By Enrique Tessieri
If the Perussuomalaiset (PS) enter the next government what will it mean for Finland and for the immigrant community in particular? Will anti-immigration rhetoric start to pick up and the attacks against anyone who is not white reach alarming heights?
If there is one quality of the PS that raises concern it is their hostility to immigrants. Everything is quiet now but PS MPs like James Hirvisaari are getting impatient and are starting to smell blood.
In his latest blog entry, Hirvisaari, who is one of the few PS MP members of the Nazi-spirited Suomen Sisu association, assures us that his party’s success on April 17 was due to its anti-EU and anti-immigration stance.
Since 19.1% of the population voted for the PS for these two main reasons, Hirvisaari believes that he and the party now have a carte blanche to tighten immigration policy further and make life harder for immigrants in this country.
Even if Timo Soini has said that the anti-immigration vote played a minor role in the election, Hirvisaari is one of the most eager Muslim and immigrant bashers of the PS. He, if anyone, leads social media lynch mobs against foreigners on the net with his xenophobic writings that normally demonize Muslims.
A good example of his enthusiasm to discredit refugees and immigrants in Finland was an alleged rape case of a seventeen-year-old girl last year by a suspected asylum-seeker. In his blog entry, Hirvisaari wastes no time in pointing the accusing finger and conveniently forgets that in Finland people are innocent before proven guilty.

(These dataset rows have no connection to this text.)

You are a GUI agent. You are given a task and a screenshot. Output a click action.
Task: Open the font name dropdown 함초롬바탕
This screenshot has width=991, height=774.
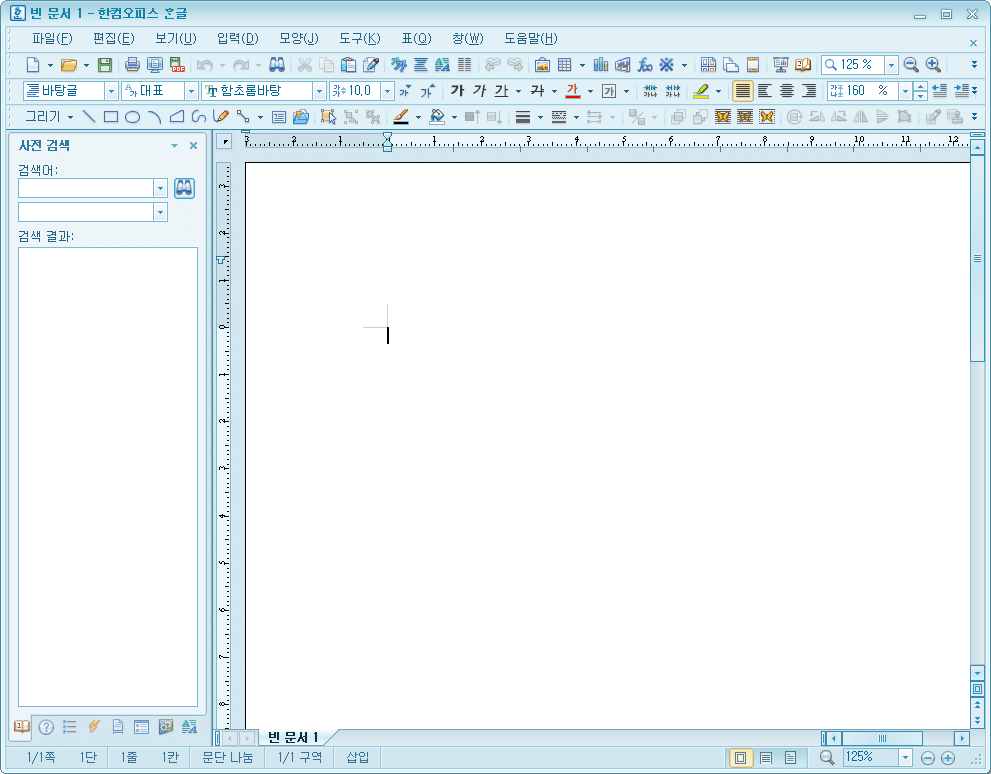tap(320, 91)
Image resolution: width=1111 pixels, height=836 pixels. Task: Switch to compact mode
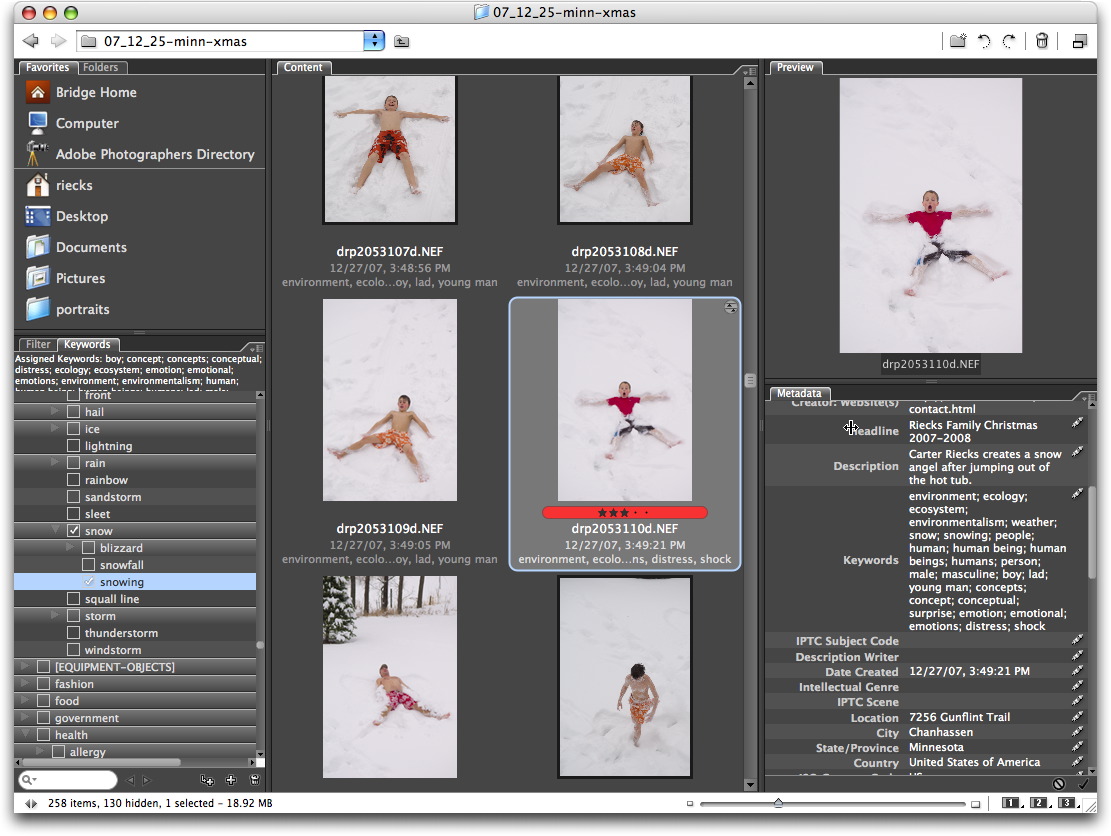(1079, 41)
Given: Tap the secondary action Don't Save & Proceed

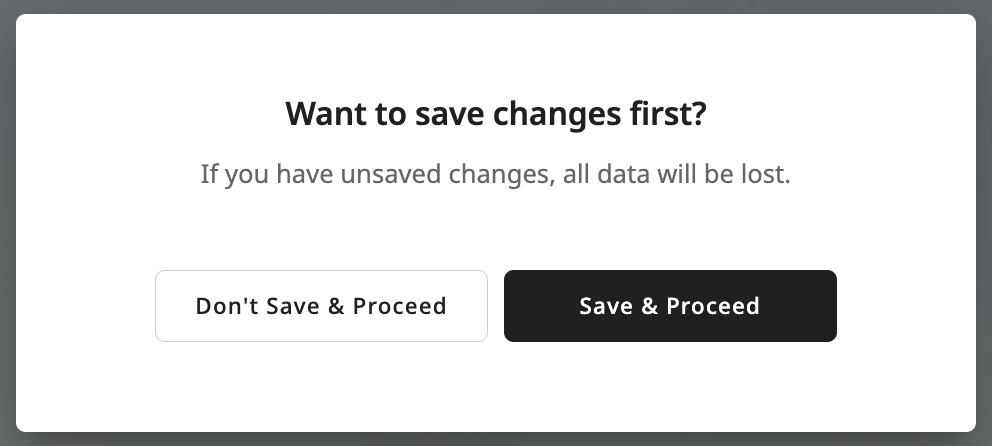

Even if the Lammi rape case appears to have been a fabrication by the girl, it shows how racism and eager politicians wast no time to feed their followers with xenophobic theatrics.
The finger-pointing and pseudo-theories put out by some politicians who seek political profit from spreading stereotypes of immigrants make life harder for immigrants who work, pay taxes and raise families. They reinforce everything that is questionable in Finns.
If the PS sit on the next government, it is doubtful that they will change their ways and their anti-immigration stance. Shouldn’t the racist outbursts of PS MP Teuvo Hakkarainen have been enough proof that the party is unfit to govern. Racism does not ruin political careers in Finland but seems to help them.
While everyone has the right to express his opinions in this country, the rhetoric put out by some PS MPs is not conducive to building bridges between the immigrant community and Finns. They create, instead, resentment.
Taking into account the possibility that the PS may form part of the next government, it is vital that immigrants and Finns of all backgrounds join hands and challenge one of the darkest periods in history for immigrants in this country.
We will have ourselves to blame if we allow the likes of Hirvisaari and others turn Finland into a shooting gallery against immigrants and minorities.
We aren’t standing up for ourselves but for our children and grandchildren so they may live and be treated with dignity in this country.